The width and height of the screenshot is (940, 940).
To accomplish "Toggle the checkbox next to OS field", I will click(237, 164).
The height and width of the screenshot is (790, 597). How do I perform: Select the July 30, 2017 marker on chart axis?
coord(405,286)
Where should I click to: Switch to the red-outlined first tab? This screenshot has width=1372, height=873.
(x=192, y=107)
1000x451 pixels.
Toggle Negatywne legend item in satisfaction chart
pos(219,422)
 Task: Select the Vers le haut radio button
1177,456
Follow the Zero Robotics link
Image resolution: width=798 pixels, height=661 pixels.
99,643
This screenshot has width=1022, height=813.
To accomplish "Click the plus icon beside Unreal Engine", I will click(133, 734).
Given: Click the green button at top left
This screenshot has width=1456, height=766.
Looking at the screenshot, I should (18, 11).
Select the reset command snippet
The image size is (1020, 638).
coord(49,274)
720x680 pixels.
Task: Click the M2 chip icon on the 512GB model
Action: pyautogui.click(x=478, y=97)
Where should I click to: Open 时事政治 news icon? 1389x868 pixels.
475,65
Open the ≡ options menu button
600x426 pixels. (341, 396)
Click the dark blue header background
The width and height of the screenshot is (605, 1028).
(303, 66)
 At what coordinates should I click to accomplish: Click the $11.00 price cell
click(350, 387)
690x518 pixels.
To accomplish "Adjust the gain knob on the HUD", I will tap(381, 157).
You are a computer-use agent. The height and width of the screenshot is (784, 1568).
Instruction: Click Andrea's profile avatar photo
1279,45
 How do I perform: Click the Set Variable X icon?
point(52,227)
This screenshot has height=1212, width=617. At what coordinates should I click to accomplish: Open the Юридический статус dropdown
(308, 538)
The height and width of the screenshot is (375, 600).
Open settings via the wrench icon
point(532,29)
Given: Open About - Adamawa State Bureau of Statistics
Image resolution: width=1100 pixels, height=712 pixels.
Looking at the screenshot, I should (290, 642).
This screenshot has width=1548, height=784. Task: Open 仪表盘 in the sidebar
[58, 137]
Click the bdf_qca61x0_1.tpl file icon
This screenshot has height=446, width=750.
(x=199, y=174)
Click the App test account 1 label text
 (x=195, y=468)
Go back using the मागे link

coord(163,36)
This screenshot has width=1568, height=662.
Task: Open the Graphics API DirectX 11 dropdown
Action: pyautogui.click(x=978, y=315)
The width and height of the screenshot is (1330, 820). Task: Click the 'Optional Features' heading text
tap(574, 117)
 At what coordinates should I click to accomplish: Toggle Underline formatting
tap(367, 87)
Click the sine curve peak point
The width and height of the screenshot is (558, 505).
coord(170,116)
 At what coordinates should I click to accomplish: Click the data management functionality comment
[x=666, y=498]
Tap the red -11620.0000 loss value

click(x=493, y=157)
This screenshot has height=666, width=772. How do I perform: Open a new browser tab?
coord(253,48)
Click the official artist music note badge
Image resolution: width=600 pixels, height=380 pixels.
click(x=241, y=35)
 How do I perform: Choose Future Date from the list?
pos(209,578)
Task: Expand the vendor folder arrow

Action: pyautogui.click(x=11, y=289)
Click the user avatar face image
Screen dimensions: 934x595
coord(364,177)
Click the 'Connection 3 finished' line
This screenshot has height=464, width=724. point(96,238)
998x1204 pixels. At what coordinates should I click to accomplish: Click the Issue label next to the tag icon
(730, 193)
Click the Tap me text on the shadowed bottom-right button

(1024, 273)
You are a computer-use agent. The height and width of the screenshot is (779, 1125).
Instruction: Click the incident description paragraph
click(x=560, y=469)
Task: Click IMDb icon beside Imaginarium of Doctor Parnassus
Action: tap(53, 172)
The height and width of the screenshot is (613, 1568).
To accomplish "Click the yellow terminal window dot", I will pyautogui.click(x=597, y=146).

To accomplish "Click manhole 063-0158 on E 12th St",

============================================================

Required action
Search the material for the word "Given". Each line where it is found must be copied.

Task output
Given: Click the green button at top left
Given: Open About - Adamawa State Bureau of Statistics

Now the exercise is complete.